=== Provided information ===

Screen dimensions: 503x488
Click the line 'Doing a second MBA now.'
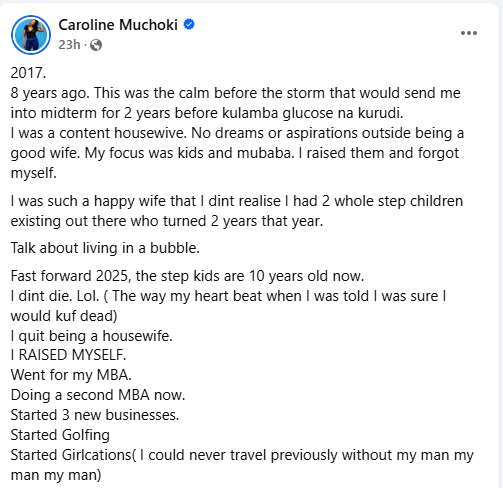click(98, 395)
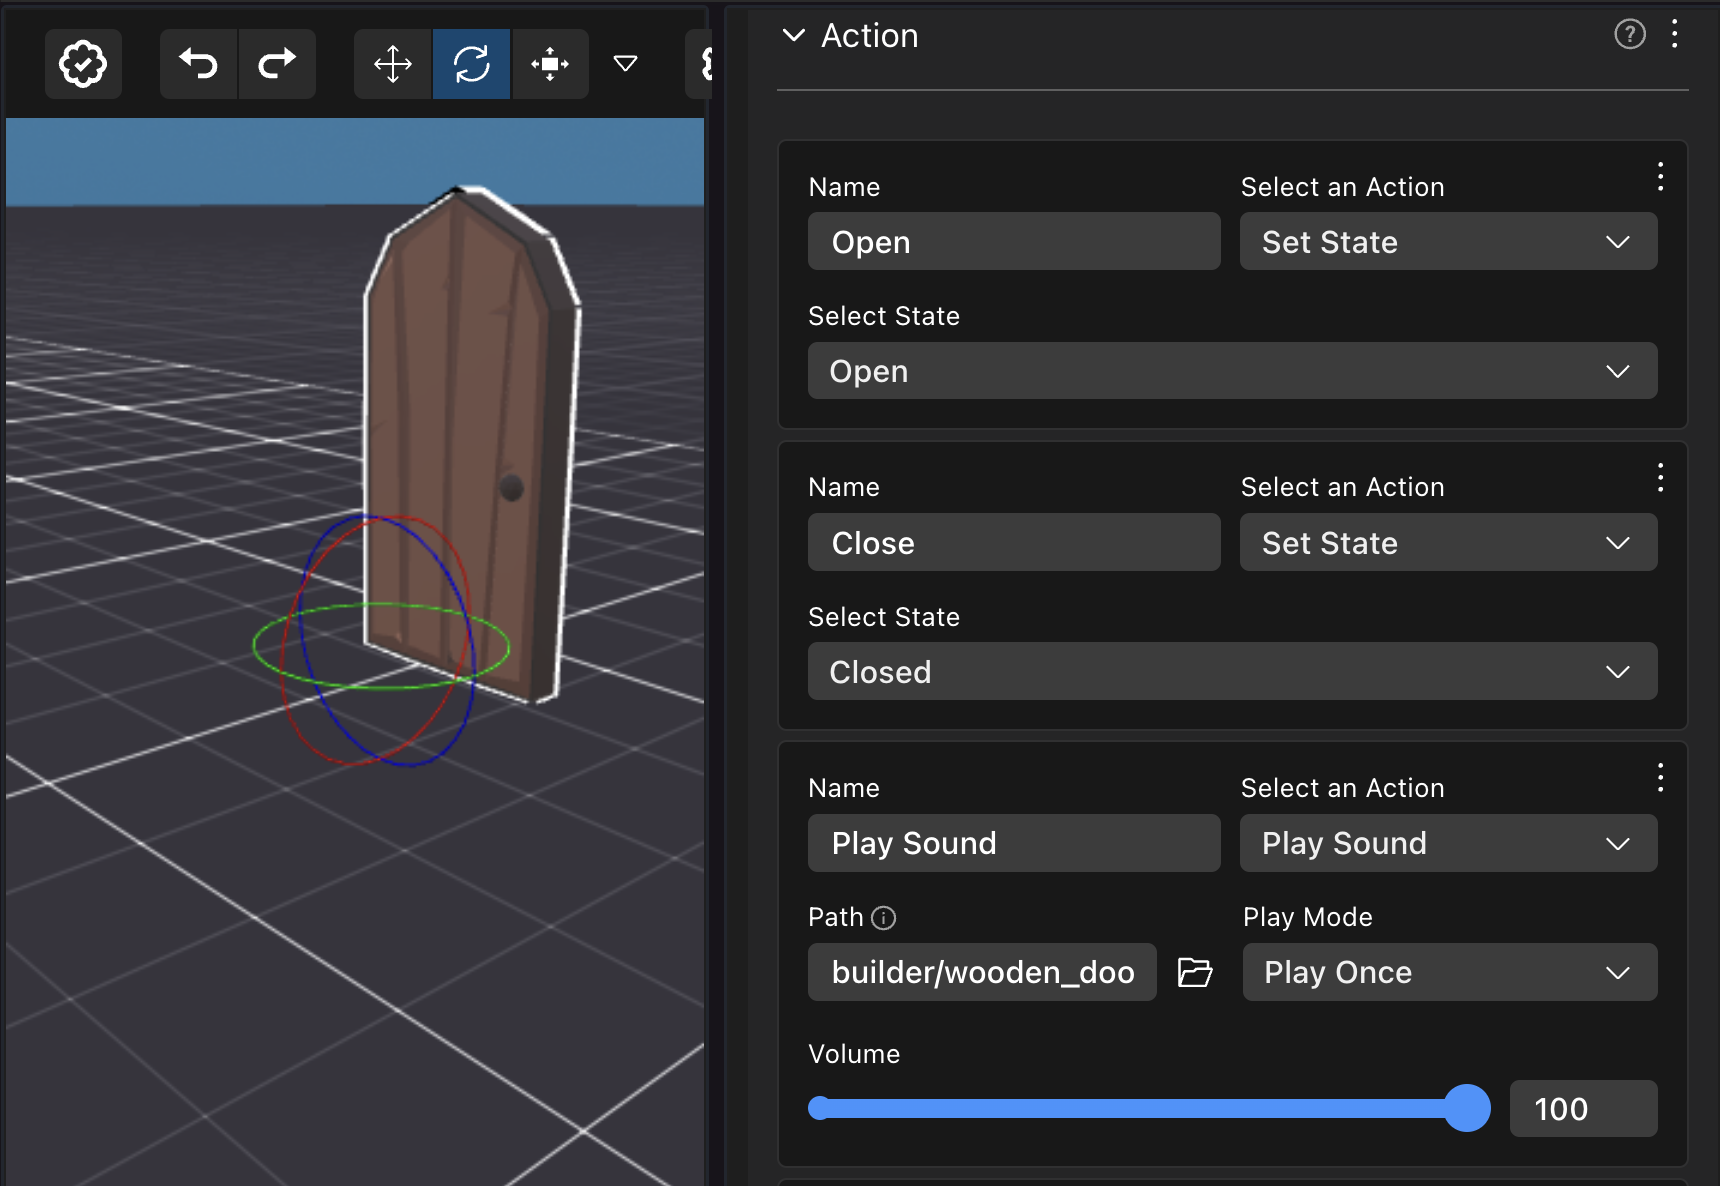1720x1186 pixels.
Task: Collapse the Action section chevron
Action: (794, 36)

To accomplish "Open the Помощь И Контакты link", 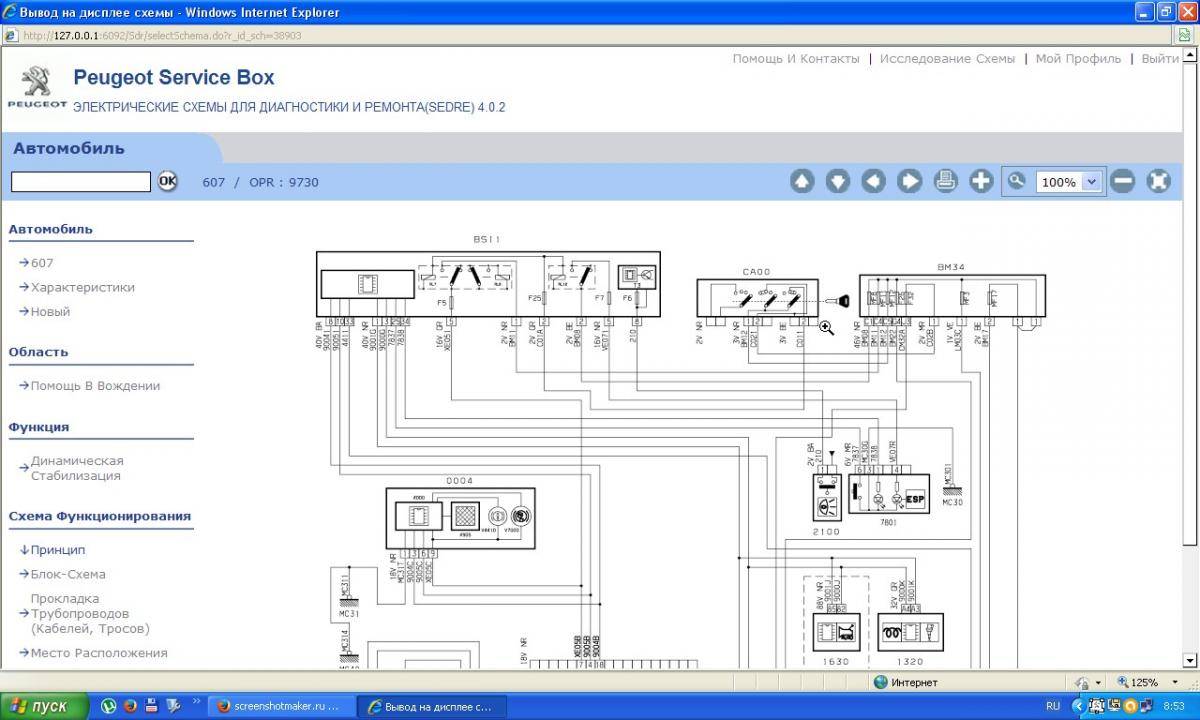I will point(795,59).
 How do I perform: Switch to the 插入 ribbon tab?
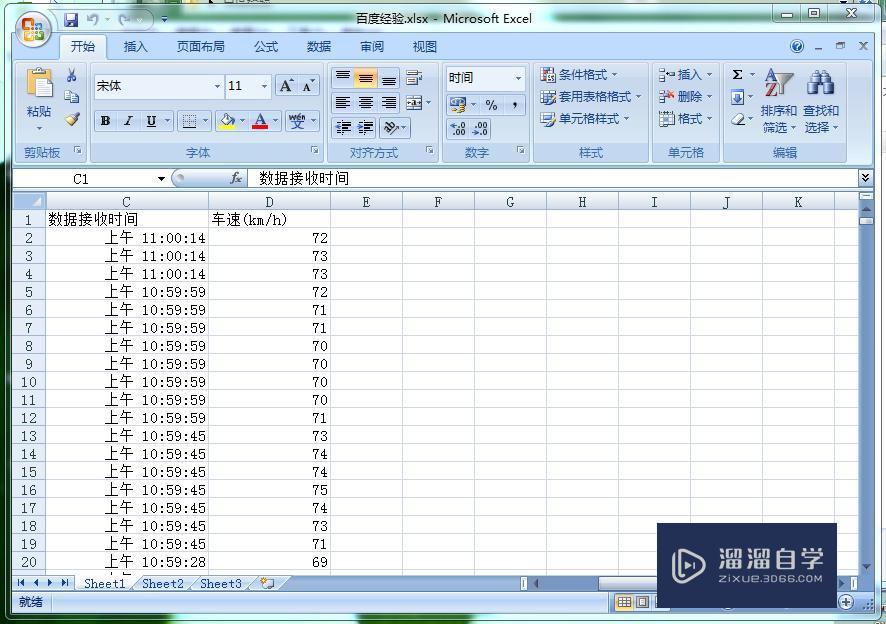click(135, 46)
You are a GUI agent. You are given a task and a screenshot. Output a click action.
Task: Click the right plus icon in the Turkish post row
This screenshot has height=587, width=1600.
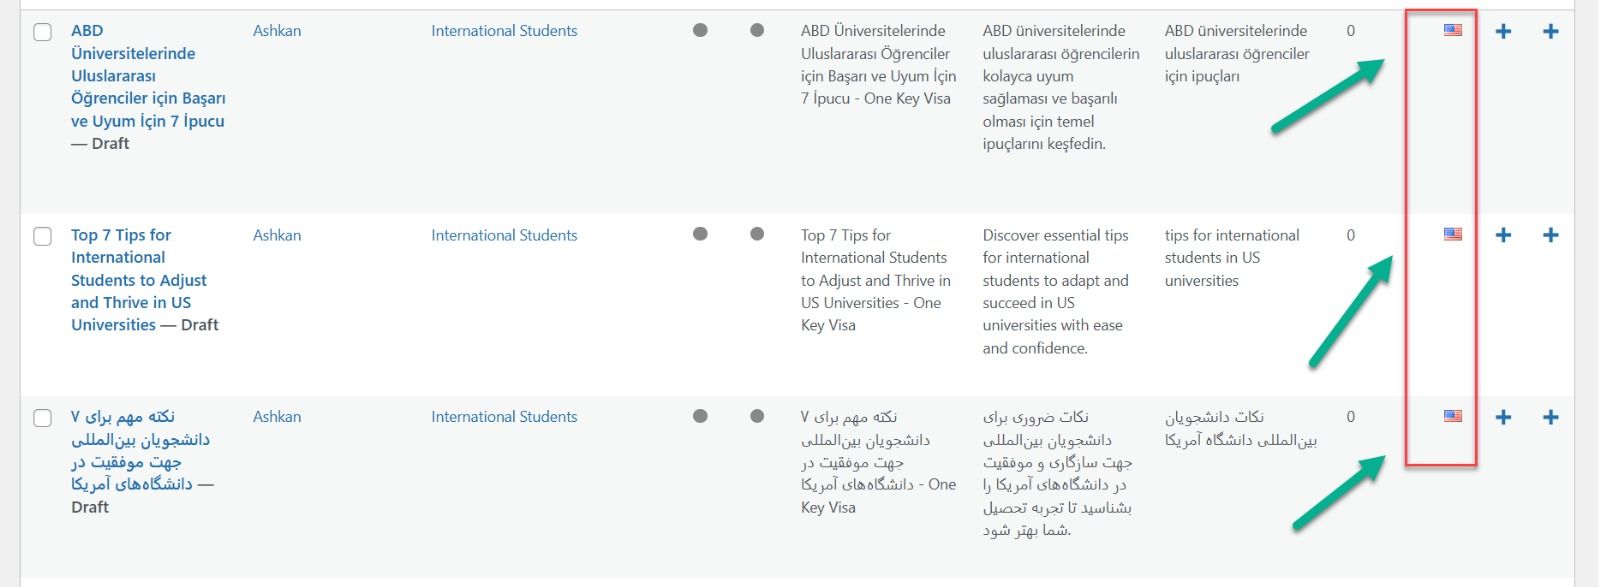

===

> [Exercise directions]:
Begin at the line that has "How do I perform: Switch" and continue through the end of the items. Write those lines again with "screenshot" replaced by "screen capture" everywhere it appears, change nothing else, and leave out the pictures.

> [Output for this task]:
 How do I perform: Switch to the 插入 ribbon tab?
click(135, 46)
You are a GUI agent. You are given a task and a screen capture. Output a click action.
Task: Click the right plus icon in the Turkish post row
This screen capture has height=587, width=1600.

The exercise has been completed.